**MATERIAL FOR THIS EXERCISE**
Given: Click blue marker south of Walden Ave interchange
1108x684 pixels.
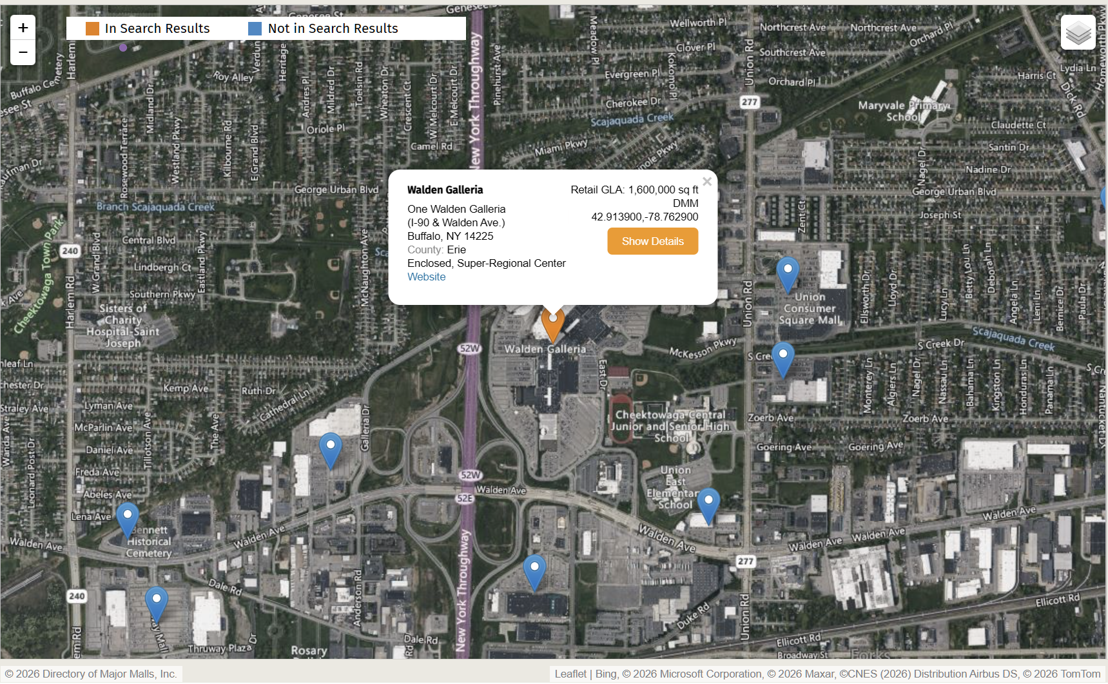Looking at the screenshot, I should (534, 572).
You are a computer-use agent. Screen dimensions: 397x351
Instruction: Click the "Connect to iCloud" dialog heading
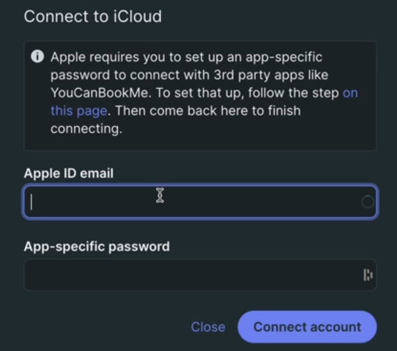92,16
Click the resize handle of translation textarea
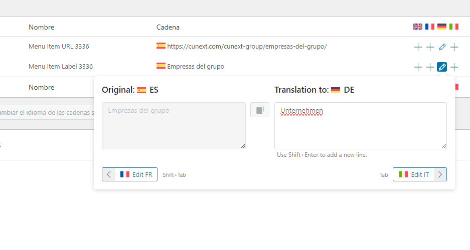 click(x=444, y=146)
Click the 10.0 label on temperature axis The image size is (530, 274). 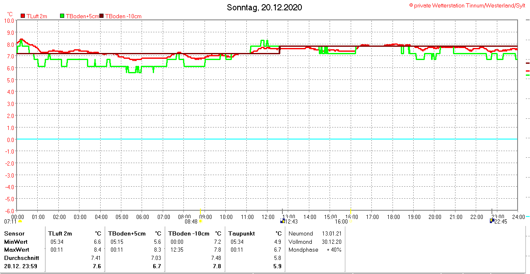[9, 20]
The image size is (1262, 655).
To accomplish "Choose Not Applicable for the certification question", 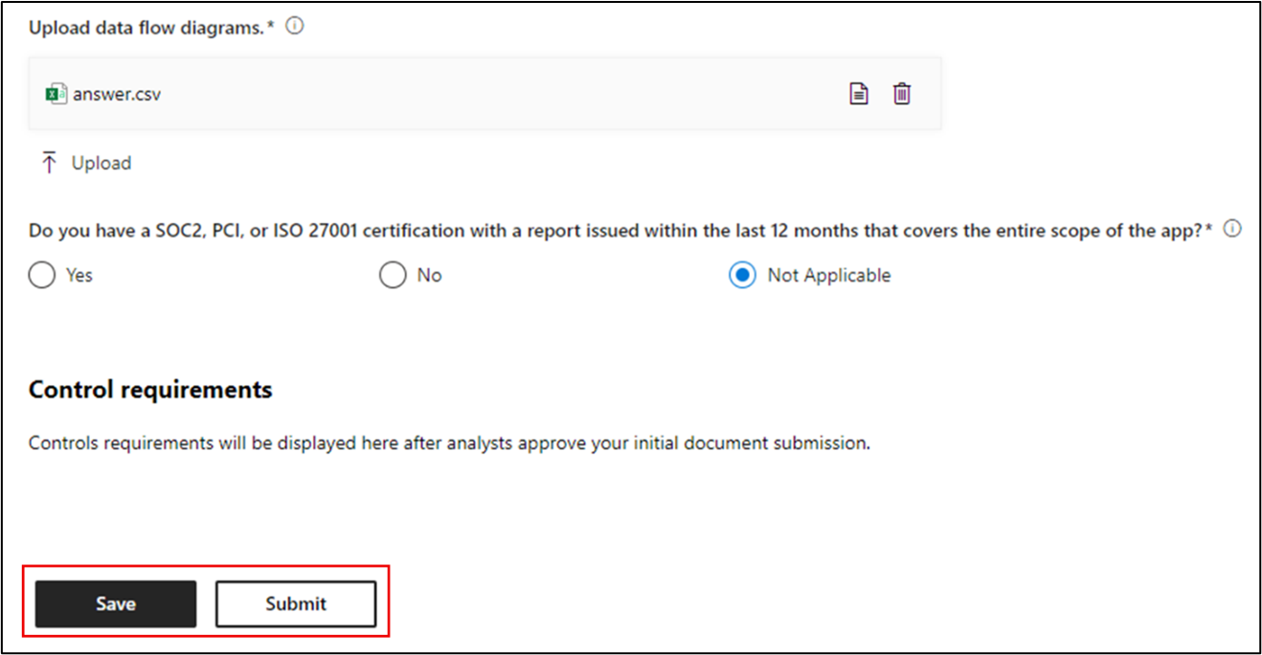I will pos(742,275).
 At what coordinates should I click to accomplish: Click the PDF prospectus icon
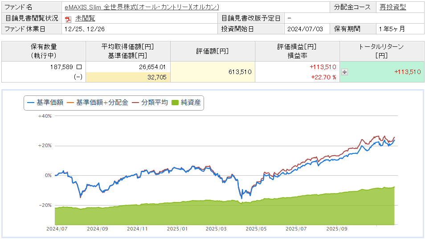click(x=68, y=19)
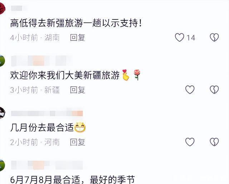Screen dimensions: 229x184
Task: Open the green avatar of Xinjiang commenter
Action: point(3,61)
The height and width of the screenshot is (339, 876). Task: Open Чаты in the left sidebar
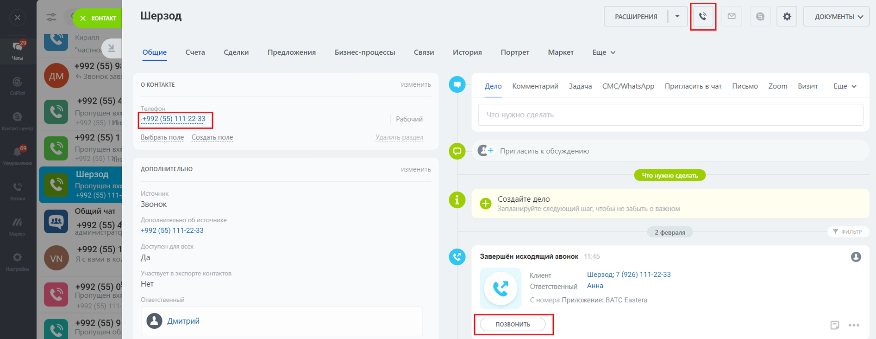(x=18, y=50)
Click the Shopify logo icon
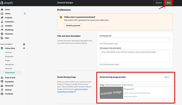The image size is (182, 105). [x=2, y=3]

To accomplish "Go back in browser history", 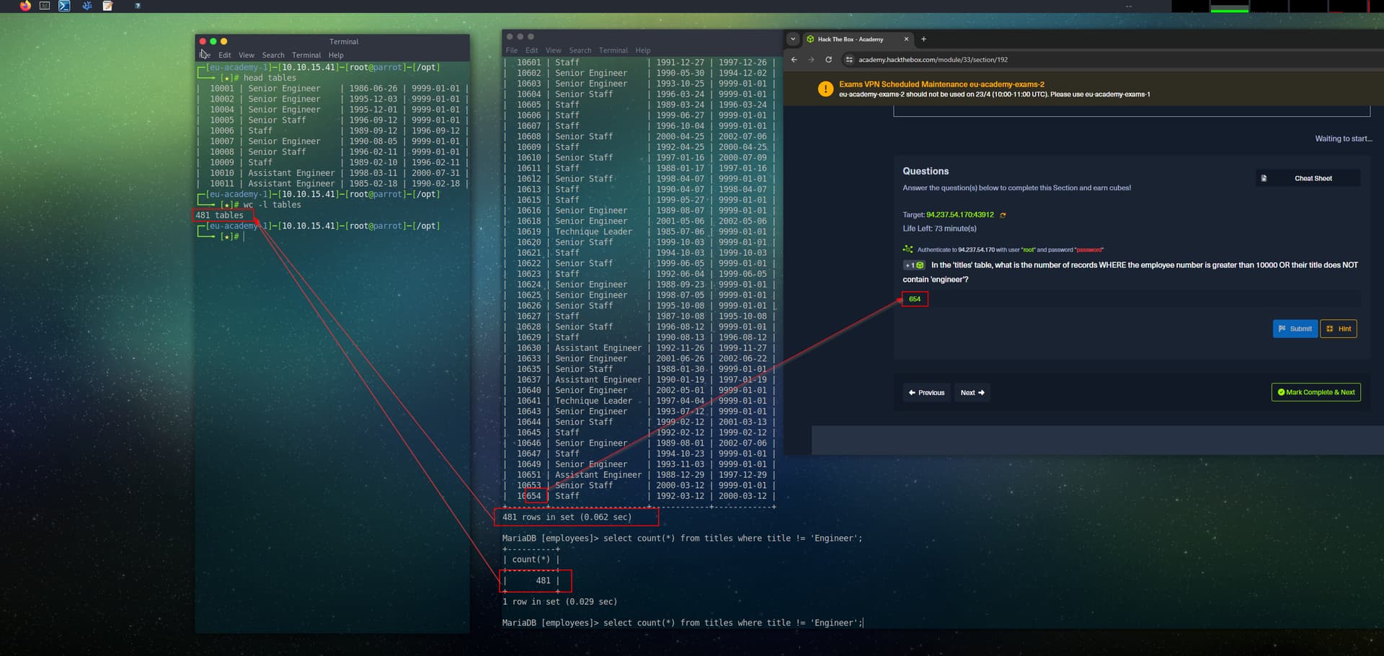I will pyautogui.click(x=794, y=60).
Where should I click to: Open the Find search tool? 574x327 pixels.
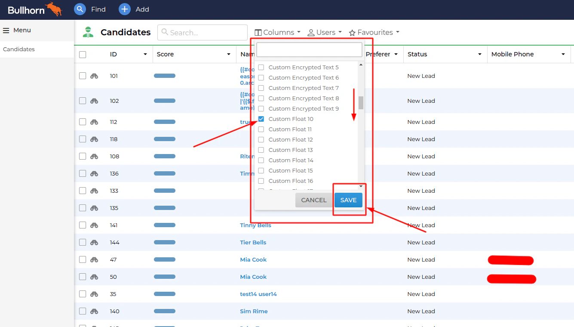(x=91, y=9)
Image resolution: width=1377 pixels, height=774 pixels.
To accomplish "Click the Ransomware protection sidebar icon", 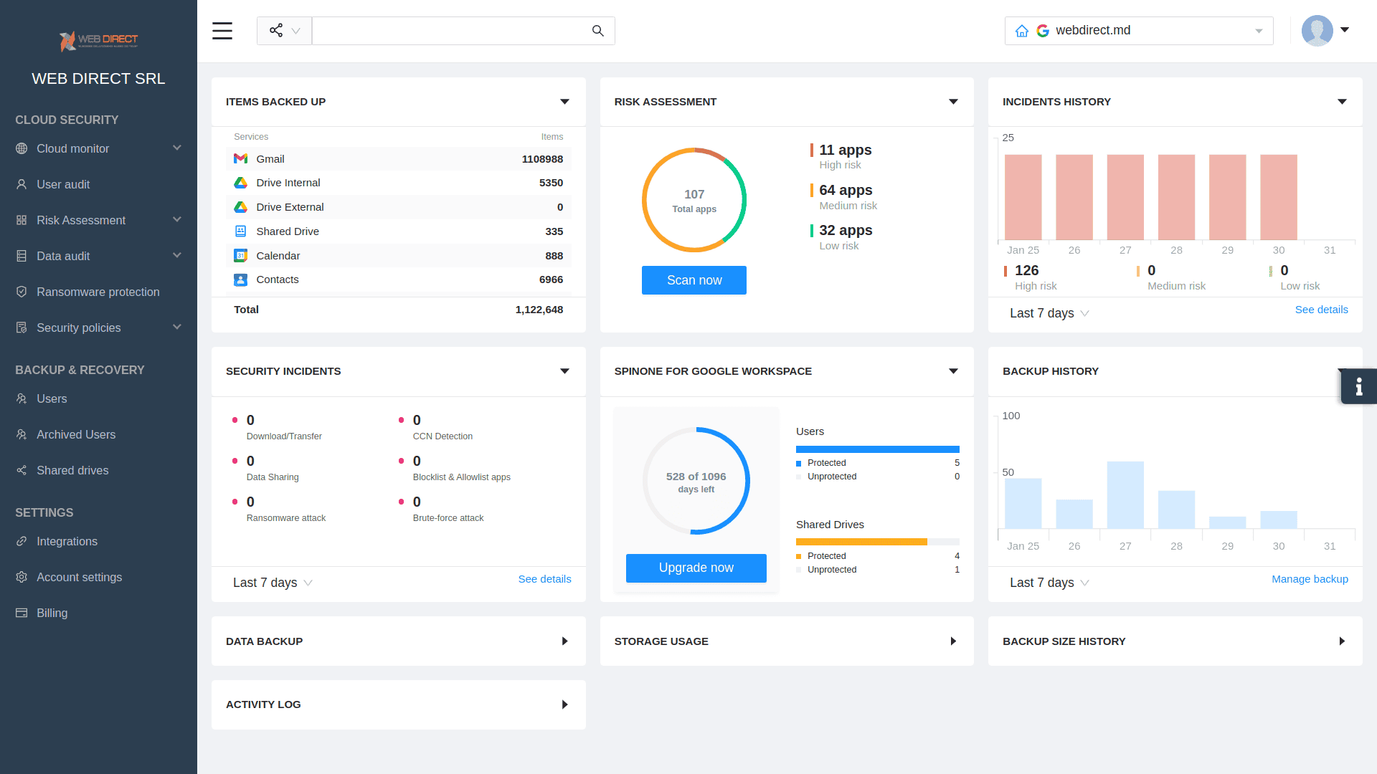I will click(x=21, y=292).
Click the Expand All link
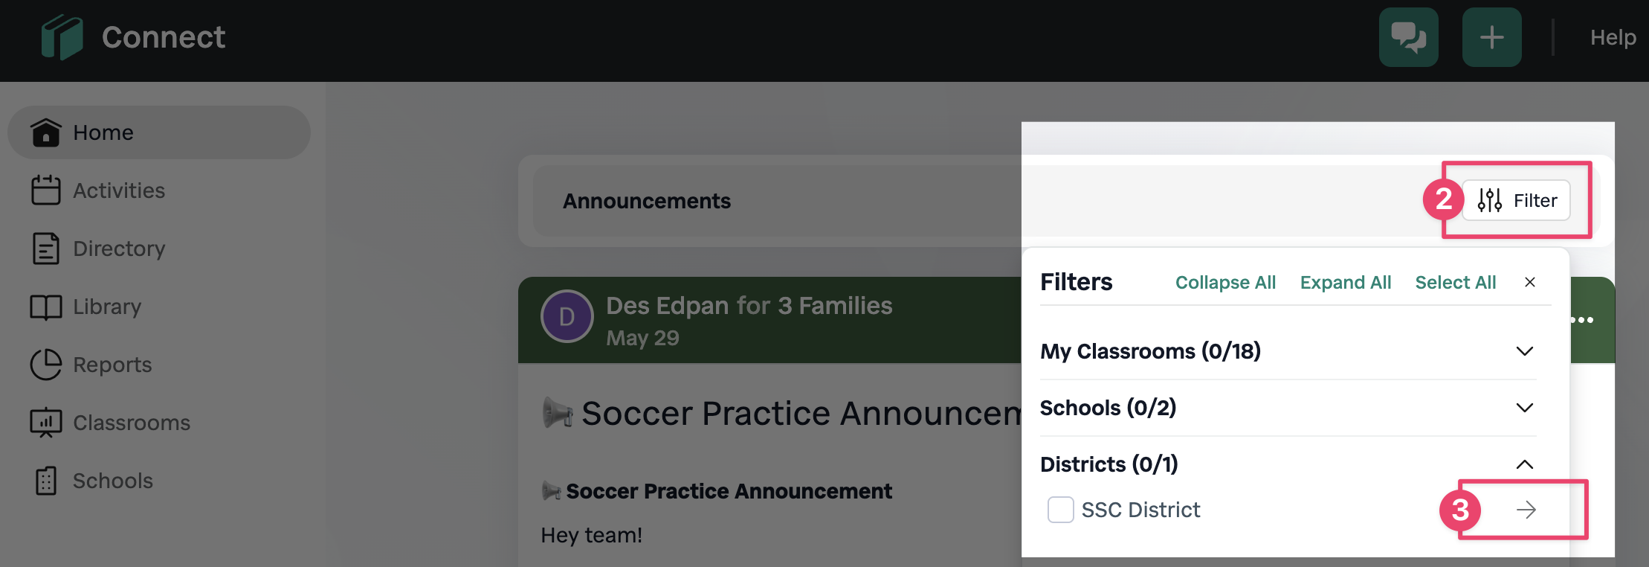Viewport: 1649px width, 567px height. pyautogui.click(x=1345, y=283)
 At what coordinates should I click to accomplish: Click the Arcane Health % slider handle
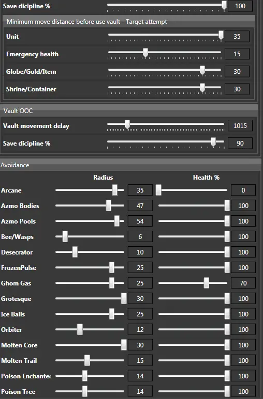click(158, 190)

**WHAT YOU ARE ASKED TO DO**
Lines from the one containing "Click the Expand All link" through the end of the listing, both included, are to be restated exactly, and pictures are to be left out.

**ANSWER TO THIS EXERCISE**
Click the Expand All link
Viewport: 1649px width, 567px height. pyautogui.click(x=1345, y=283)
 At what coordinates should I click to accomplish: Click the Arcane Health % slider handle
click(158, 190)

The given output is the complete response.